**Saved entries:**
Segment Open

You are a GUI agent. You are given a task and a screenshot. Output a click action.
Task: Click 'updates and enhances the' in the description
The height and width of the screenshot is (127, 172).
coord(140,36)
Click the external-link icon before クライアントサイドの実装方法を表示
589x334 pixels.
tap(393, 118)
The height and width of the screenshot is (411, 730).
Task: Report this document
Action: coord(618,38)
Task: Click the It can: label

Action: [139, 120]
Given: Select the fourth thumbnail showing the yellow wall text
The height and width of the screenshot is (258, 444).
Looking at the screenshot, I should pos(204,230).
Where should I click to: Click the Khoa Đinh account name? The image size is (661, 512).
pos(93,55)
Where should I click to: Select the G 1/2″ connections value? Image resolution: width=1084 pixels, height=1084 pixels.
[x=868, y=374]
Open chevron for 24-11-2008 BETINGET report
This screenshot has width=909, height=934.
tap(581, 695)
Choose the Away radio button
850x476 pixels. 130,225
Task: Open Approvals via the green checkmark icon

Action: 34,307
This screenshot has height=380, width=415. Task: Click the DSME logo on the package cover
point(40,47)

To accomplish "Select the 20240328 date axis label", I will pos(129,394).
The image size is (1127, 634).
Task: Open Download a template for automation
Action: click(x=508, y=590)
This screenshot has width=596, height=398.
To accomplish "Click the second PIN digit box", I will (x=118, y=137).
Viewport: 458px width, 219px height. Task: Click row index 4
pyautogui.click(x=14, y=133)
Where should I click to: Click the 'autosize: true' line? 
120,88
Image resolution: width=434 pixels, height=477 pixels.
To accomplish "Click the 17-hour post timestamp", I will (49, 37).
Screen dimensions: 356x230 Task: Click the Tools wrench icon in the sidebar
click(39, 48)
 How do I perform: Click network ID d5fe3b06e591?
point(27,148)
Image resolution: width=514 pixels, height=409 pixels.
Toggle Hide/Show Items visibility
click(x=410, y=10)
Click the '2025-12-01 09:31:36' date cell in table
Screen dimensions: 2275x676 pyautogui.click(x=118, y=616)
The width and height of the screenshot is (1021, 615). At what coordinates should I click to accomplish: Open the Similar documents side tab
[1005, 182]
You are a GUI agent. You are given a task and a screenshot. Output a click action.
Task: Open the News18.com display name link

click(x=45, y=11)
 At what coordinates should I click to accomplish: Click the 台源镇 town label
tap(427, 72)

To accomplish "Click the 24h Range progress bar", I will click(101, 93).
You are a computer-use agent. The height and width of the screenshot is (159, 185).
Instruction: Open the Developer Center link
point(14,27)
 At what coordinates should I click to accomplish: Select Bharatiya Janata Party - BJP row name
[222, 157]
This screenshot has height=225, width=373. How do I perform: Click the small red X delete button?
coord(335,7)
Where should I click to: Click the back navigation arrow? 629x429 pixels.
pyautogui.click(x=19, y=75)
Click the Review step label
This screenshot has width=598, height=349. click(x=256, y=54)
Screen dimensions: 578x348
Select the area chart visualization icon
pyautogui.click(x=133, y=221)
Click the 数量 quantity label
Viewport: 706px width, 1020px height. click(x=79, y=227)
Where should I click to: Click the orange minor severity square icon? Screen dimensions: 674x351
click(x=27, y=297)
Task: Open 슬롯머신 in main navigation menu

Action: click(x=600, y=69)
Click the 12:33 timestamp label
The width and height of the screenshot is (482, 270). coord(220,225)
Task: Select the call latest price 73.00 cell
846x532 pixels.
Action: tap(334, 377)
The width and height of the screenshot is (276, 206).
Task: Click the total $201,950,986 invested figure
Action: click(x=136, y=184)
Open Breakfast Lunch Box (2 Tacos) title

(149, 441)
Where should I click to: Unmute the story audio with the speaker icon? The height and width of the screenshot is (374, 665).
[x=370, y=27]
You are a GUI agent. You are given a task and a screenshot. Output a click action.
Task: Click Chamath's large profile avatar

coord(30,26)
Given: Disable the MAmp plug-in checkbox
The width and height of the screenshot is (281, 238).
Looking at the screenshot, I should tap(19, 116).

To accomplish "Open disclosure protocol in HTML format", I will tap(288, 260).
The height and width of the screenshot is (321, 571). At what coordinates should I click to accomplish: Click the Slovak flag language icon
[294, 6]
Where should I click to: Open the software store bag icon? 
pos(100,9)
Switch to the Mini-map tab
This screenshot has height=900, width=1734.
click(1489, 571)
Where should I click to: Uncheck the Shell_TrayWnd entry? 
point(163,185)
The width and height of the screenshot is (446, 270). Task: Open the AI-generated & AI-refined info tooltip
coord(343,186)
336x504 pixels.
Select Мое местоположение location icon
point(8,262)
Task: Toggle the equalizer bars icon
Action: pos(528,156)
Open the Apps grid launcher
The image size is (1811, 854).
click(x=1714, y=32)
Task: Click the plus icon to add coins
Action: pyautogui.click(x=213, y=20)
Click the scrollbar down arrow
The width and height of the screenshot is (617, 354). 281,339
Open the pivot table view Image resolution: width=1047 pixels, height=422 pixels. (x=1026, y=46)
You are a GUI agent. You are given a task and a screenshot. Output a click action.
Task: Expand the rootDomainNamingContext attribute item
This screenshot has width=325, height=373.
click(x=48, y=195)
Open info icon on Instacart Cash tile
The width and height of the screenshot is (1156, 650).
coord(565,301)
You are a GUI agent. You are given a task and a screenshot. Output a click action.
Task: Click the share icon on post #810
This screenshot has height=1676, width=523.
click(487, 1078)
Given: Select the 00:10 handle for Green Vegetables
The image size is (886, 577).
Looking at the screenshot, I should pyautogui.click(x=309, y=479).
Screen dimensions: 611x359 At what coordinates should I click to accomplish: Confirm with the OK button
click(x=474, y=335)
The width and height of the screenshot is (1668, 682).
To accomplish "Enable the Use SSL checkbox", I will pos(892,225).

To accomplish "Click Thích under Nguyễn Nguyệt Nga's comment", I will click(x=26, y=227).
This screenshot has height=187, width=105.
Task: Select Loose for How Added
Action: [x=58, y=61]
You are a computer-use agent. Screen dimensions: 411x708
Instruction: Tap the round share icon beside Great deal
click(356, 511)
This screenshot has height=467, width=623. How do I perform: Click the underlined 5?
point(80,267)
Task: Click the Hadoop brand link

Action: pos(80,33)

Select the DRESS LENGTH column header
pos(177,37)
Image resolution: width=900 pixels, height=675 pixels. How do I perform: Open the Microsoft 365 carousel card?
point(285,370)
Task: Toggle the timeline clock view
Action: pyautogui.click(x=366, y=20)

Segment Closed

**WHAT YOU ARE ASKED TO DO:**
The entries are to be repeated exactly, with nothing altered.

**RESPONSE TO THIS EXERCISE:**
You are a GUI agent. You are given a task and a screenshot. Output a click action.
Task: Click 'updates and enhances the' in the description
The height and width of the screenshot is (127, 172).
coord(140,36)
Click the external-link icon before クライアントサイドの実装方法を表示
589x334 pixels.
tap(393, 118)
The height and width of the screenshot is (411, 730).
Task: Report this document
Action: coord(618,38)
Task: Click the It can: label

Action: [139, 120]
Given: Select the fourth thumbnail showing the yellow wall text
The height and width of the screenshot is (258, 444).
Looking at the screenshot, I should pos(204,230).
Where should I click to: Click the Khoa Đinh account name? The image size is (661, 512).
pos(93,55)
Where should I click to: Select the G 1/2″ connections value? Image resolution: width=1084 pixels, height=1084 pixels.
[x=868, y=374]
Open chevron for 24-11-2008 BETINGET report
This screenshot has width=909, height=934.
tap(581, 695)
Choose the Away radio button
850x476 pixels. 130,225
Task: Open Approvals via the green checkmark icon

Action: 34,307
This screenshot has height=380, width=415. Task: Click the DSME logo on the package cover
point(40,47)

To accomplish "Select the 20240328 date axis label", I will pos(129,394).
The image size is (1127, 634).
Task: Open Download a template for automation
Action: click(x=508, y=590)
This screenshot has width=596, height=398.
To accomplish "Click the second PIN digit box", I will (x=118, y=137).
Viewport: 458px width, 219px height. Task: Click row index 4
pyautogui.click(x=14, y=133)
Where should I click to: Click the 'autosize: true' line? 
120,88
Image resolution: width=434 pixels, height=477 pixels.
To accomplish "Click the 17-hour post timestamp", I will (49, 37).
Screen dimensions: 356x230 Task: Click the Tools wrench icon in the sidebar
click(39, 48)
 How do I perform: Click network ID d5fe3b06e591?
point(27,148)
Image resolution: width=514 pixels, height=409 pixels.
Toggle Hide/Show Items visibility
click(x=410, y=10)
Click the '2025-12-01 09:31:36' date cell in table
Screen dimensions: 2275x676 pyautogui.click(x=118, y=616)
The width and height of the screenshot is (1021, 615). At what coordinates should I click to accomplish: Open the Similar documents side tab
[1005, 182]
You are a GUI agent. You are given a task and a screenshot. Output a click action.
Task: Open the News18.com display name link

click(x=45, y=11)
 At what coordinates should I click to accomplish: Click the 台源镇 town label
tap(427, 72)

To accomplish "Click the 24h Range progress bar", I will click(101, 93).
You are a computer-use agent. The height and width of the screenshot is (159, 185).
Instruction: Open the Developer Center link
point(14,27)
 At what coordinates should I click to accomplish: Select Bharatiya Janata Party - BJP row name
[222, 157]
This screenshot has height=225, width=373. How do I perform: Click the small red X delete button?
coord(335,7)
Where should I click to: Click the back navigation arrow? 629x429 pixels.
pyautogui.click(x=19, y=75)
Click the Review step label
This screenshot has width=598, height=349. click(x=256, y=54)
Screen dimensions: 578x348
Select the area chart visualization icon
pyautogui.click(x=133, y=221)
Click the 数量 quantity label
Viewport: 706px width, 1020px height. click(x=79, y=227)
Where should I click to: Click the orange minor severity square icon? Screen dimensions: 674x351
click(x=27, y=297)
Task: Open 슬롯머신 in main navigation menu

Action: click(x=600, y=69)
Click the 12:33 timestamp label
The width and height of the screenshot is (482, 270). coord(220,225)
Task: Select the call latest price 73.00 cell
846x532 pixels.
Action: tap(334, 377)
The width and height of the screenshot is (276, 206).
Task: Click the total $201,950,986 invested figure
Action: click(x=136, y=184)
Open Breakfast Lunch Box (2 Tacos) title

(149, 441)
Where should I click to: Unmute the story audio with the speaker icon? The height and width of the screenshot is (374, 665).
[x=370, y=27]
You are a GUI agent. You are given a task and a screenshot. Output a click action.
Task: Click Chamath's large profile avatar

coord(30,26)
Given: Disable the MAmp plug-in checkbox
The width and height of the screenshot is (281, 238).
Looking at the screenshot, I should tap(19, 116).

To accomplish "Open disclosure protocol in HTML format", I will tap(288, 260).
The height and width of the screenshot is (321, 571). At what coordinates should I click to accomplish: Click the Slovak flag language icon
[294, 6]
Where should I click to: Open the software store bag icon? 
pos(100,9)
Switch to the Mini-map tab
This screenshot has height=900, width=1734.
click(1489, 571)
Where should I click to: Uncheck the Shell_TrayWnd entry? 
point(163,185)
The width and height of the screenshot is (446, 270). Task: Open the AI-generated & AI-refined info tooltip
coord(343,186)
336x504 pixels.
Select Мое местоположение location icon
point(8,262)
Task: Toggle the equalizer bars icon
Action: pos(528,156)
Open the Apps grid launcher
The image size is (1811, 854).
click(x=1714, y=32)
Task: Click the plus icon to add coins
Action: pyautogui.click(x=213, y=20)
Click the scrollbar down arrow
The width and height of the screenshot is (617, 354). 281,339
Open the pivot table view Image resolution: width=1047 pixels, height=422 pixels. (x=1026, y=46)
You are a GUI agent. You are given a task and a screenshot. Output a click action.
Task: Expand the rootDomainNamingContext attribute item
This screenshot has width=325, height=373.
click(x=48, y=195)
Open info icon on Instacart Cash tile
The width and height of the screenshot is (1156, 650).
coord(565,301)
You are a GUI agent. You are given a task and a screenshot. Output a click action.
Task: Click the share icon on post #810
This screenshot has height=1676, width=523.
click(487, 1078)
Given: Select the 00:10 handle for Green Vegetables
The image size is (886, 577).
Looking at the screenshot, I should pyautogui.click(x=309, y=479).
Screen dimensions: 611x359 At what coordinates should I click to accomplish: Confirm with the OK button
click(x=474, y=335)
The width and height of the screenshot is (1668, 682).
To accomplish "Enable the Use SSL checkbox", I will pos(892,225).

To accomplish "Click Thích under Nguyễn Nguyệt Nga's comment", I will click(x=26, y=227).
This screenshot has height=187, width=105.
Task: Select Loose for How Added
Action: [x=58, y=61]
You are a computer-use agent. Screen dimensions: 411x708
Instruction: Tap the round share icon beside Great deal
click(356, 511)
This screenshot has height=467, width=623. How do I perform: Click the underlined 5?
point(80,267)
Task: Click the Hadoop brand link

Action: pos(80,33)

Select the DRESS LENGTH column header
pos(177,37)
Image resolution: width=900 pixels, height=675 pixels. How do I perform: Open the Microsoft 365 carousel card?
point(285,370)
Task: Toggle the timeline clock view
Action: pyautogui.click(x=366, y=20)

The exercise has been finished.